[Start of section]

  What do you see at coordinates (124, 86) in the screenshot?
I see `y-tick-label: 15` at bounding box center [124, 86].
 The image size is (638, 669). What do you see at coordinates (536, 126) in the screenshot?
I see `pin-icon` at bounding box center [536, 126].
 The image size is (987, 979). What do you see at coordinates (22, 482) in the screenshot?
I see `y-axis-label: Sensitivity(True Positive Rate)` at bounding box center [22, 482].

[End of section]

▶ [What is required]: Collect every line of the records that contains the string "label", treating uppercase and lowercase letters as different.

▶ [Problem solution]:
I see `y-tick-label: 15` at bounding box center [124, 86].
I see `y-axis-label: Sensitivity(True Positive Rate)` at bounding box center [22, 482].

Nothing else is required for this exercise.